また、今月6日の会合では美容医療契約を取り上げ、同法の適用対象にする方向で今後議論を進めることを決めるなど、これまでになく委員の意見が一致した。
2度の建議
美容医療契約や販売に関する消費者相談は、PIO‐NET(全国消費生活情報ネットワーク・システム)集計で2011年の1166件から14年には1973件と、およそ1.6倍に増加している。また、消費者委員会は11年12月と今年7月に、この問題に関する建議を取りまとめ、健康被害等に関する情報提供や安全性の確保、広告規制のほか、十分な事前説明の必要性を訴えた。同じ問題で2度の建議というのは異例であり、委員の考えにも影響を与えたといえる。

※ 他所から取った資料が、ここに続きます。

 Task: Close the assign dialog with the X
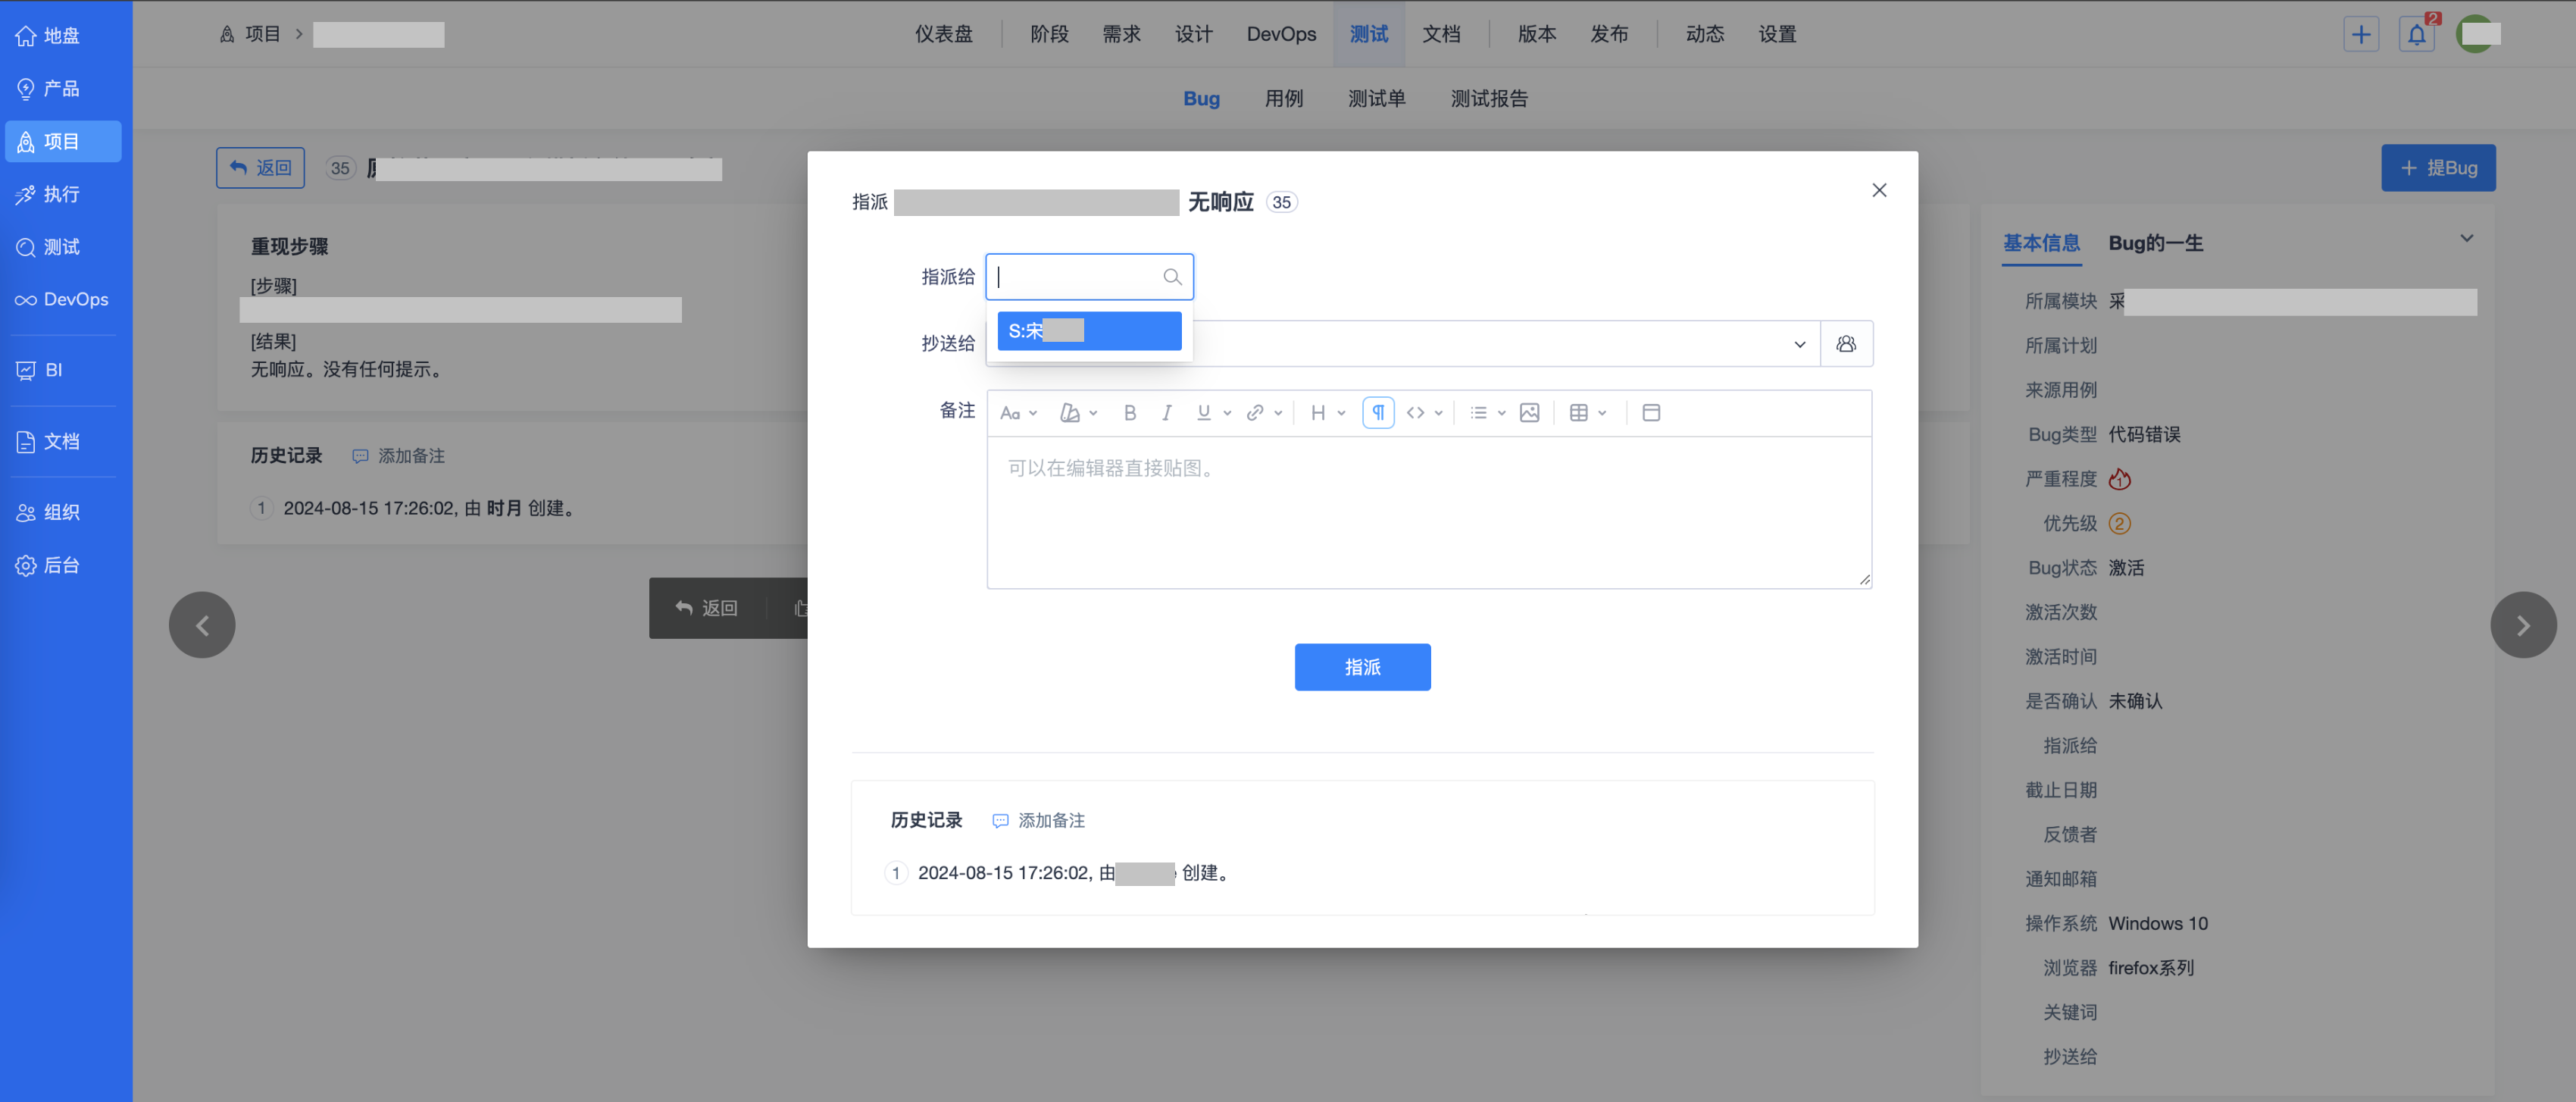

ただ、この日ヒアリングした日本医師会や日本美容外科学会などの関係団体からは、保険診療を阻害する仕組みとなることに反対の意見や、医師法との二重規制になるとの懸念が伝えられ、特商法の規制対象に含めるにしても、疾病治療や健康状態の改善につながる医療行為と、美容を主目的とする医療行為とは明確に区別するよう、慎重な検討を求め、委員からもこれに賛同する意見が出た。
規制強化、慎重意見が多数 中間整理に4万件超す意見
消費者委員会が9月に実施した「特定商取引法専門調査会」(後藤巻則座長・早稲田大学教授)の中間整理に対する意見受付に4万315件の意見提出があったことが、10月26日開催の同調査会で事務局が報告し明らかになった。意見は個人や団体などの区分けはせず、どういった立場で提出したかは不明だが、4万件を超す意見が集まったのは異例で、特商法改正に対する関心の高さをうかがわせた。
意見は同調査会が議論した論点ごとに整理。このうち、規制や訪問販売・電話勧誘に関する総論的な意見、勧誘規制に関しては、規制強化に積極的な意見が545件だった一方、規制強化に反対または慎重な意見は3万9428件にのぼった。積極的な意見では、消費者が対面で断ることが難しいことを踏まえ事前に勧誘拒否ができる制度の導入を求めるものや、生活の平穏の権利を尊重すべきとの意見のほか、運転免許のような点数制を導入し、ゼロになったら一定期間営業禁止や指導などの義務を負わすといった提案もあった。
一方、反対や慎重な意見としては、悪質と健全業者を区別なく一律に規制強化することは問題であること、法規制強化以前に執行強化や自主規制強化を行うべきとの意見があった。
懸案事項の一つである通信販売の虚偽・誇大広告の取消権に関しては、規制に積極的な意見が28件あり、通信販売において広告表示は消費者の購入にかかる意思形成に与える影響は大きいとして、取消を可能とする規定を設けるべきとの意見があった。一方で反対や慎重な意見は9件で、通信販売に限って起こる問題ではなく、取引形態も含め検討することや、景品表示法で課徴金を課す規定があるほか消費者契約法が検討されているとして慎重な検討が必要との意見があった。
事前参入規制では、業界多数が歓迎する登録制を導入すべきや、行政処分などの実効性が向上するといった積極的な意見に対し、社会経済に与える影響が大きい、参入障壁を生み起業やイノベーションの妨げになるといった慎重な意見があった。
なお、この意見の扱いについて事務局は「中間整理に記載のない意見もあり、今後の審議でこれら(の意見)を含めた議論を頂きたい」と説明。委員からは「件数の多い少ないは絶対的なものではない」など、数によって議論の方向性などが変わらないことを確認した。